Consumer Offsets

Redpanda supports __consumer_offsets, which is a private topic on a Redpanda node. The __consumer_offsets topic stores committed offsets from each Kafka consumer that is attached to Redpanda.

Redpanda exposes the __consumer_offsets key to enable the many tools in the Kafka ecosystem that rely on this value for their operation, providing greater ecosystem interoperability with environments and applications.

Kafka consumer tracks the maximum offset it has consumed in each partition and has the capability to commit offsets so that it can resume from those offsets in the event of a restart. Kafka provides the option to store all the offsets for a given consumer group in a designated broker (for that group) called the "group coordinator". In other words, any consumer instance in that consumer group should send its offset commits and fetches to that group coordinator (broker).

A consumer group is a set of consumers that cooperate to consume data from some topics. The partitions of all the topics are divided among the consumers in the group. As new group members arrive and old members leave, the partitions are re-assigned so that each member receives a proportional share of the partitions.

When the group coordinator receives an OffsetCommitRequest, it appends the request to a special compacted Kafka topic named __consumer_offsets. The broker sends a successful offset commit response to the consumer only after all the replicas of the offsets topic receive the offsets. In case the offsets fail to replicate within a configurable timeout, the offset commit will fail and the consumer may retry the commit after backing off. The brokers periodically compact the offsets topic because it only needs to maintain the most recent offset commit per partition.

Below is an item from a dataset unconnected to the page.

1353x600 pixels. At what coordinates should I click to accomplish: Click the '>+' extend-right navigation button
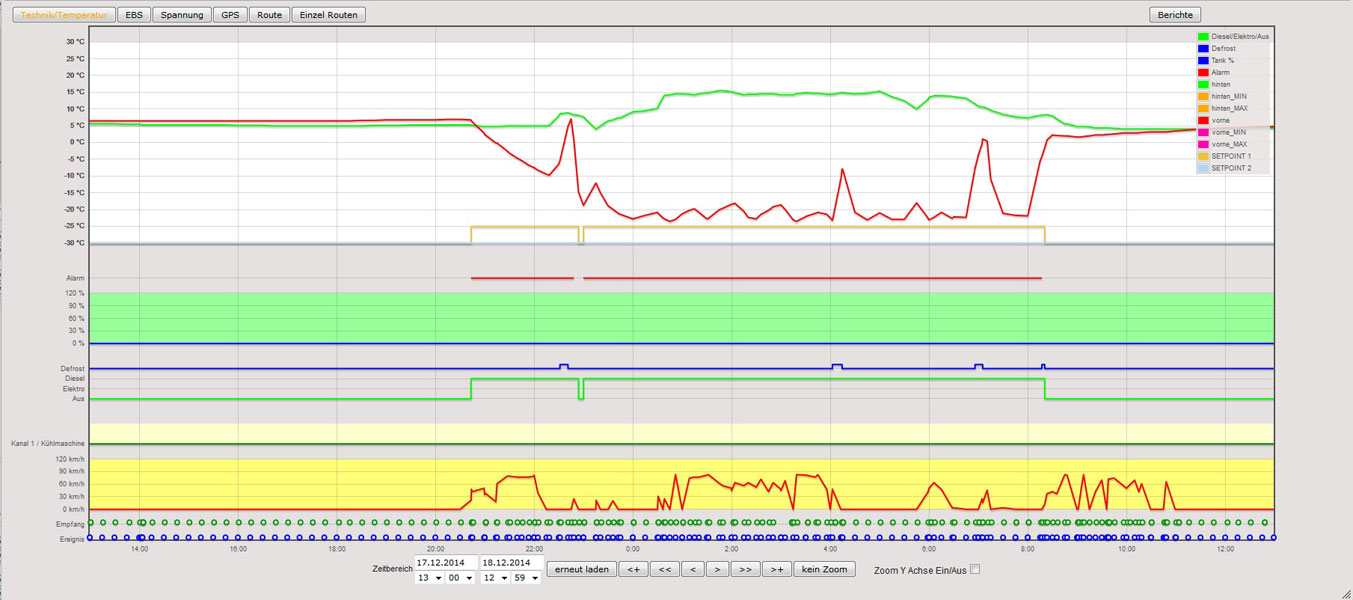pos(775,569)
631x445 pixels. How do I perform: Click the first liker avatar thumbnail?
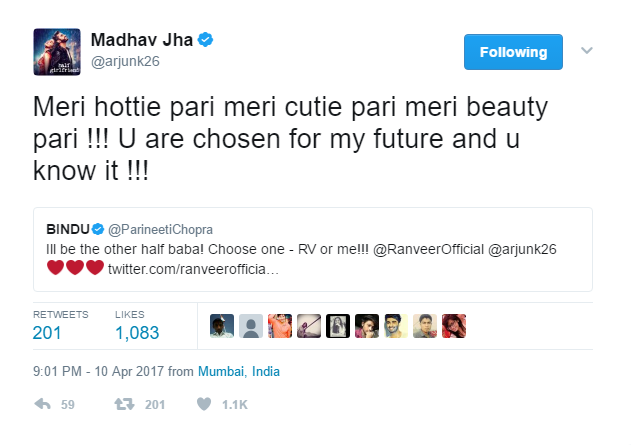click(x=222, y=326)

The coordinator also caches the offsets in an in-memory table to serve offset fetches quickly.

When stored in a partition, a sequential number is assigned to each event for order. This number is the offset. The offset allows consumer event processing to start or continue from where it left off. So, if you have a consumer application outage that prevents your application from receiving events, you can use the consumer offset to select and send only the events that occurred when the application was down. By default, the offset starts at 0, but you can manually specify a specific start value.